Exercise requirements: Which lines run from the one with "Task: Select the System" through the end of the data? Retype them exactly, without pictures.

Records shown:

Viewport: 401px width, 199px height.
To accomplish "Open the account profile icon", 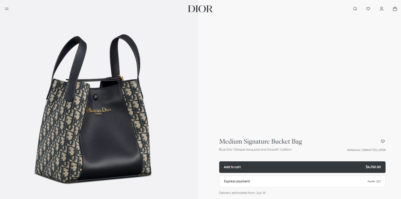I will 381,9.
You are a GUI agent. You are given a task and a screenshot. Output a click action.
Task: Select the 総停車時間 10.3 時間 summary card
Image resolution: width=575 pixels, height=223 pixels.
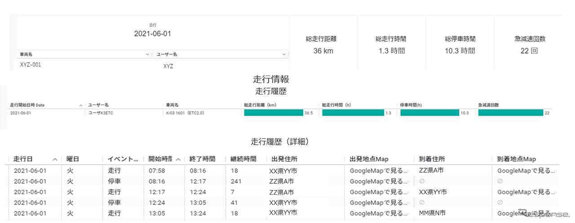click(x=460, y=45)
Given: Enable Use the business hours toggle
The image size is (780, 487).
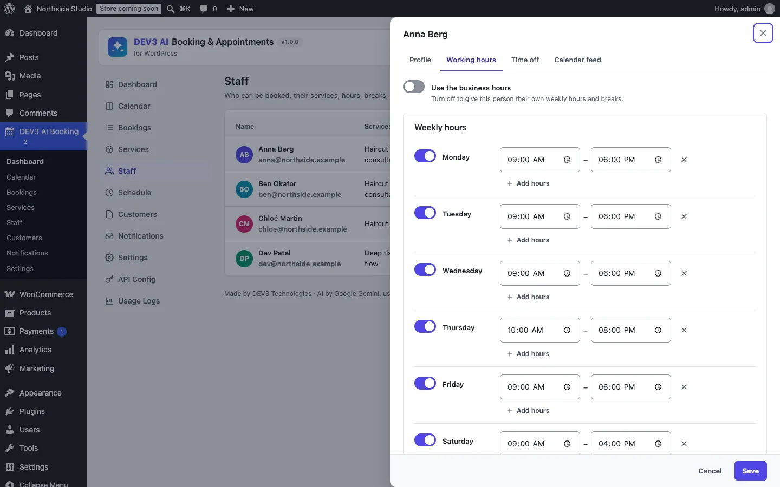Looking at the screenshot, I should tap(414, 87).
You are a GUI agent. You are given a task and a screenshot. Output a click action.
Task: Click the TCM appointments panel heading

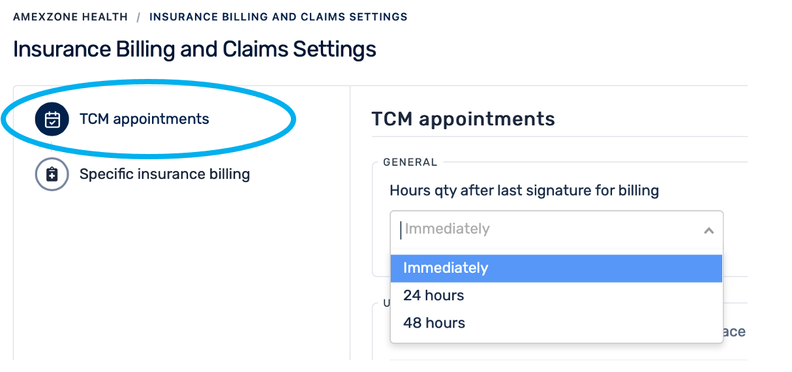[x=463, y=119]
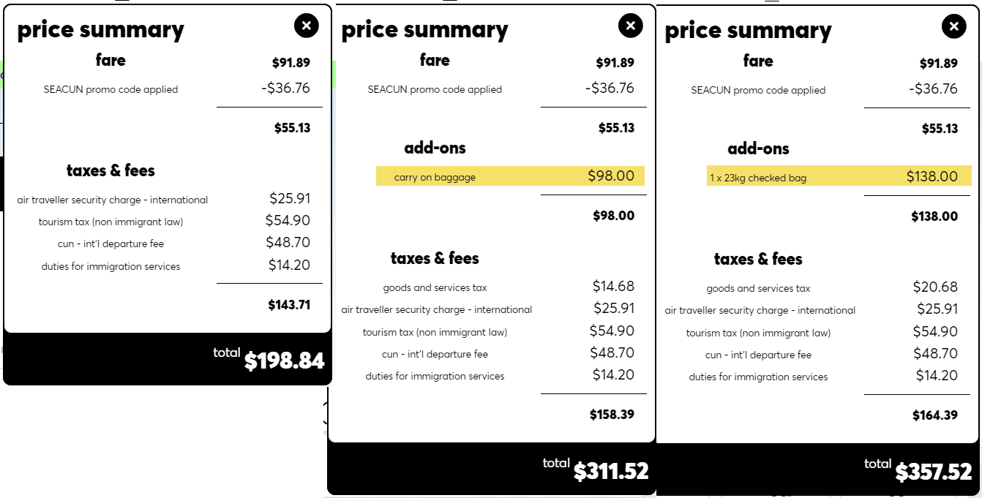The image size is (982, 498).
Task: Close the price summary totaling $198.84
Action: 307,26
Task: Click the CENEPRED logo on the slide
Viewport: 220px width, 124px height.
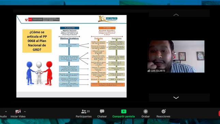Action: click(x=108, y=19)
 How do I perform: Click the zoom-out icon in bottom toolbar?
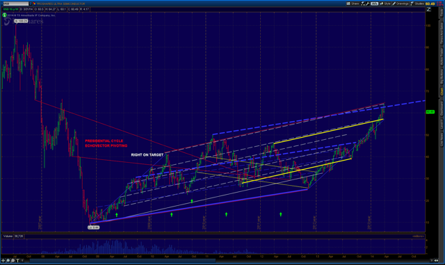13,260
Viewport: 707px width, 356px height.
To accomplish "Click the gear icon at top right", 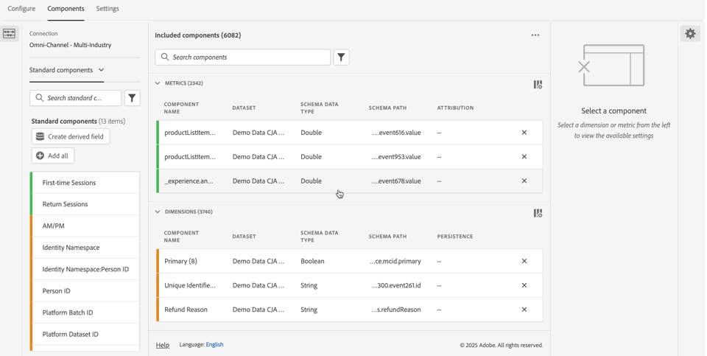I will [x=691, y=34].
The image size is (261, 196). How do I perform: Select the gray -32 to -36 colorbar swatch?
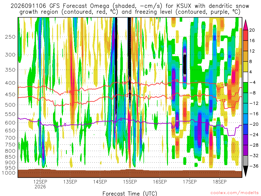click(x=245, y=161)
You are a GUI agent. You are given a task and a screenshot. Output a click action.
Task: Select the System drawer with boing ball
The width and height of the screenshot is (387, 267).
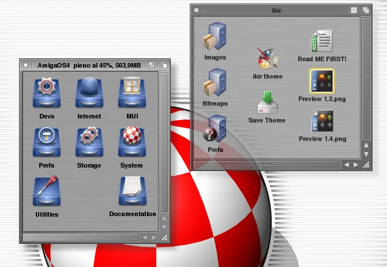(131, 143)
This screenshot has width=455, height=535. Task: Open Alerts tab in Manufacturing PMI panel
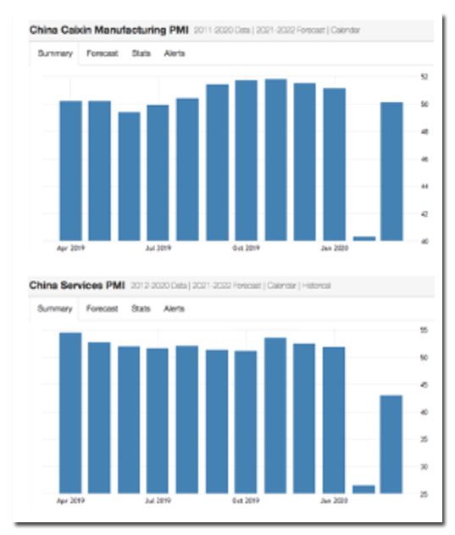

Exercise answer:
Task: Select the System drawer with boing ball
The width and height of the screenshot is (387, 267).
(131, 143)
This screenshot has width=455, height=535. Task: Open Alerts tab in Manufacturing PMI panel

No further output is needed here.